2 PROFIT ON SALE OF FIXED ASSETS
The profit on sale of fixed assets represents the net gain arising from various
asset disposals of £984,000 less provision for permanent diminution in the value
of long term investments amounting to £857,000.
3 DIVIDEND
The interim dividend of 6.00 pence per share will be paid on 27 September 2002
to shareholders on the register at the close of business on 13 September 2002.
4 EARNINGS PER SHARE
The earnings per ordinary share is based on earnings of £1.20 million (2001:
£2.95 million) and 14,076,641 (2001: 14,065,630) shares being the weighted
average number of ordinary shares in issue during the period. This is after
excluding 1,017,484 (2001: 401,247) weighted average number of shares and £0.09
million (2001: £0.05 million) income arising thereon owned by the Executive
Share Purchase Trust.

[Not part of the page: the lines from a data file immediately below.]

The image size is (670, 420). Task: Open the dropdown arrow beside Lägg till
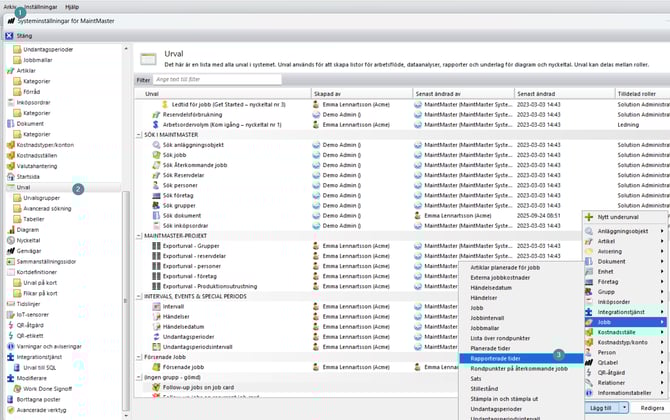(x=624, y=408)
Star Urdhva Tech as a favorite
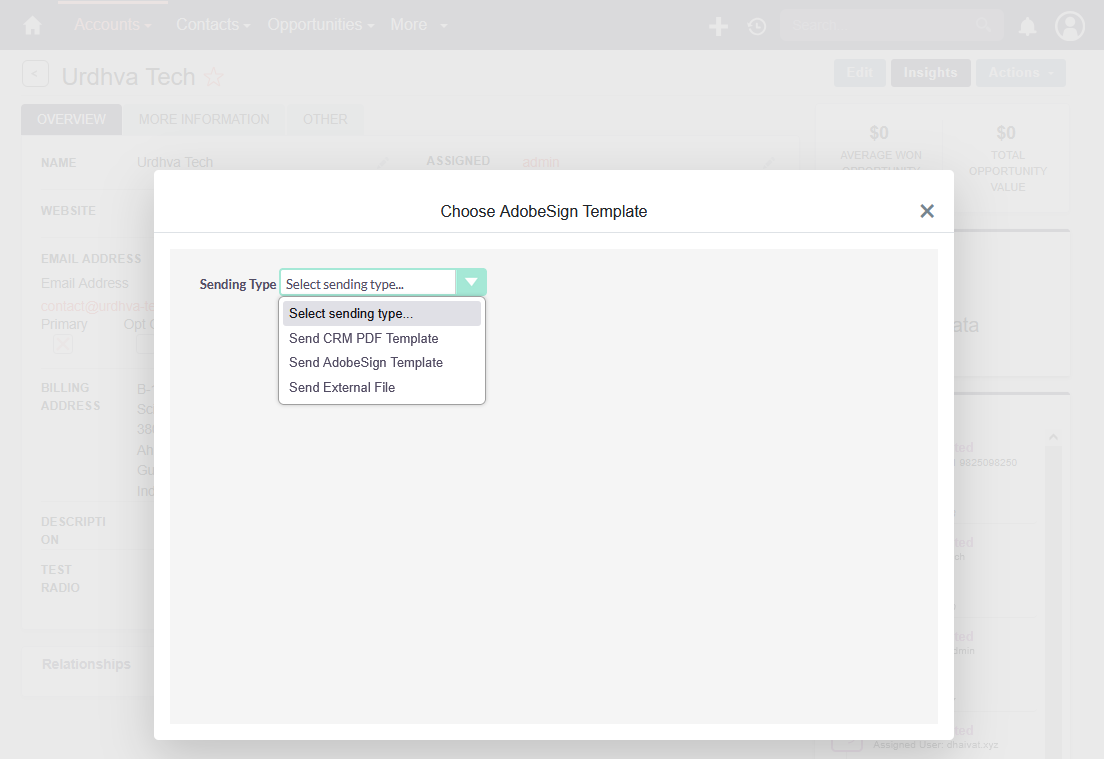Viewport: 1104px width, 759px height. (x=214, y=75)
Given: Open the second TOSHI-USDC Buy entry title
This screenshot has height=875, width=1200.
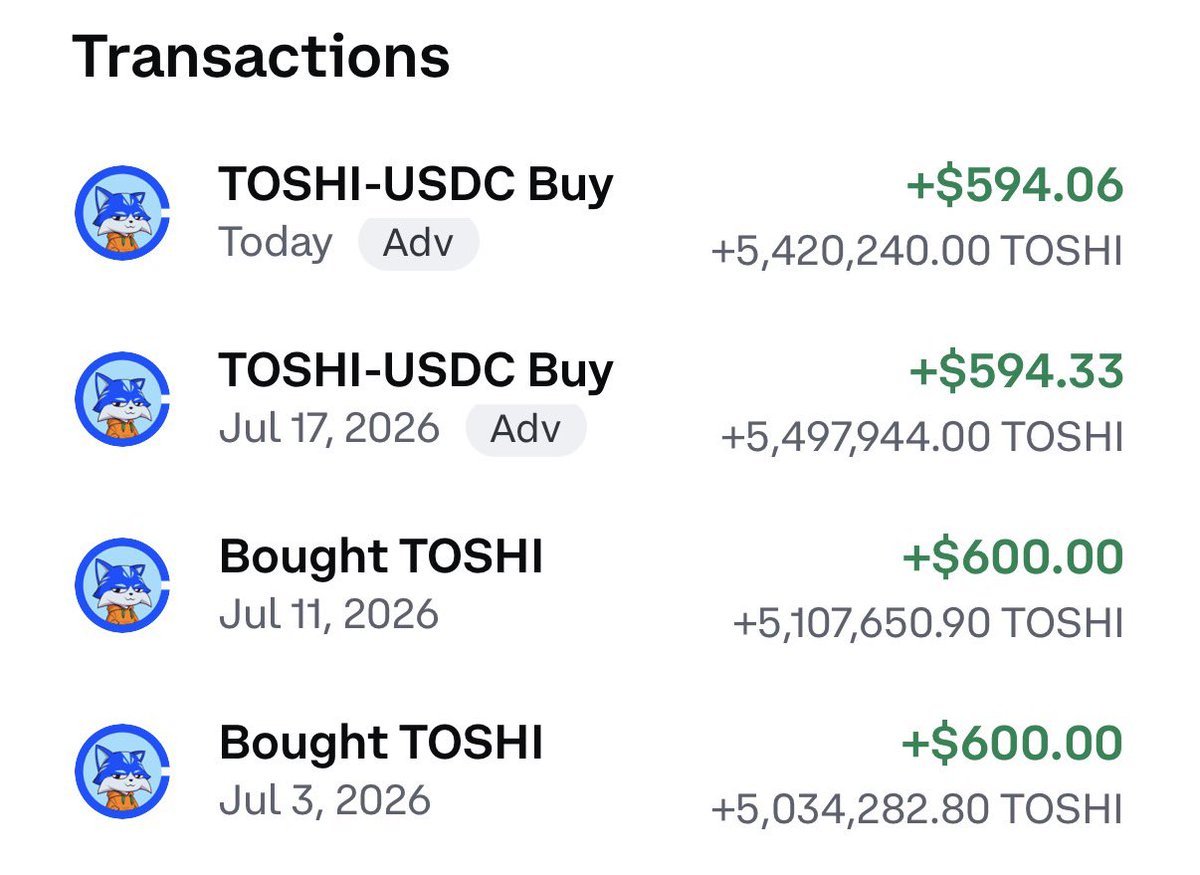Looking at the screenshot, I should 416,371.
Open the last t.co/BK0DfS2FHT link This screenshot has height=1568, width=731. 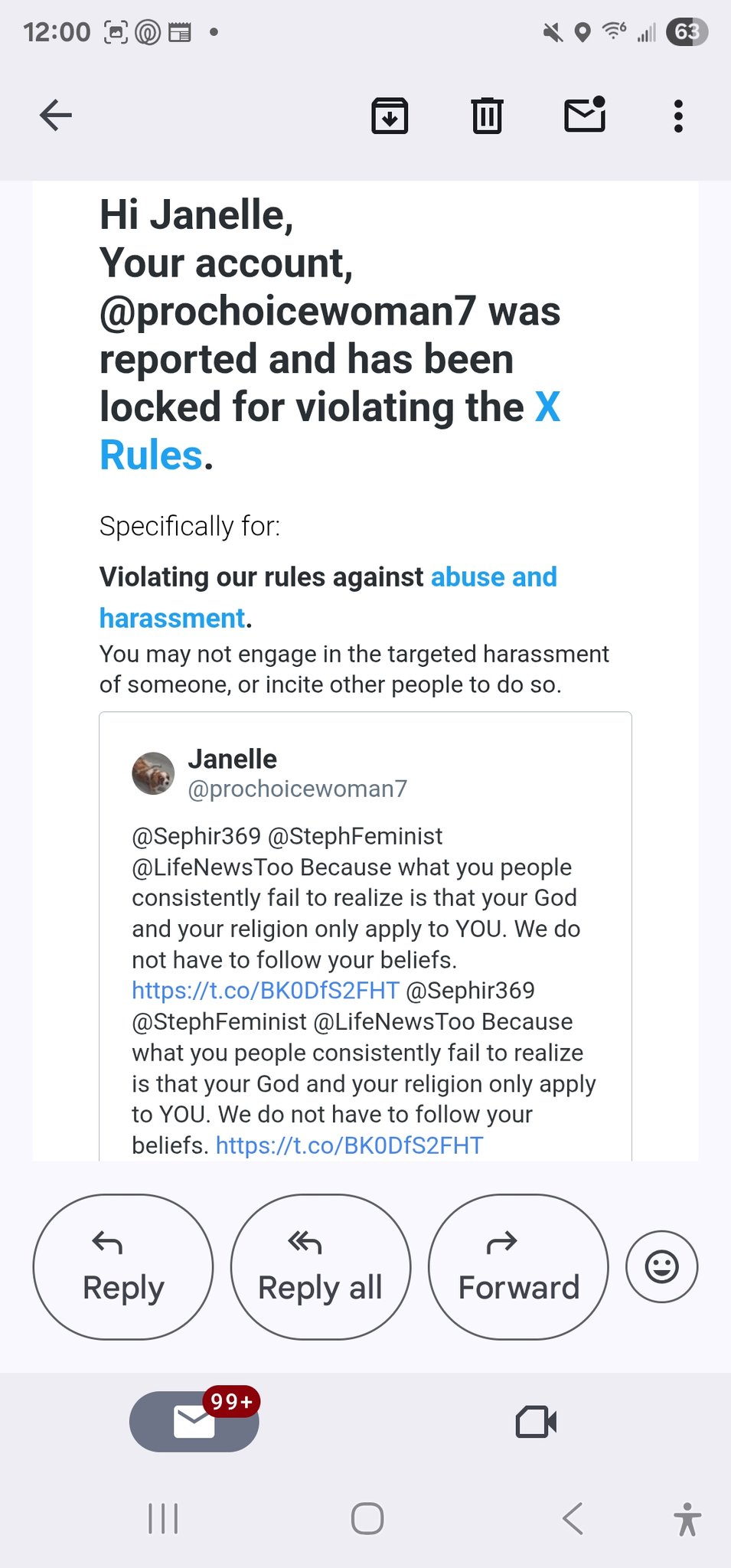point(349,1145)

During the period 535,893 shares were issued to cover
obligations arising under various share option and profit sharing schemes.
5 ACCOUNTS
The figures for the six months ended 30 June 2002 are unaudited and do not
constitute full accounts within the meaning of Section 240(5) of the Companies
Act 1985. The statutory audited accounts of the group for the year ended 31
December 2001, upon which the auditors have given an unqualified report, have
been delivered to the Registrar of Companies in England & Wales.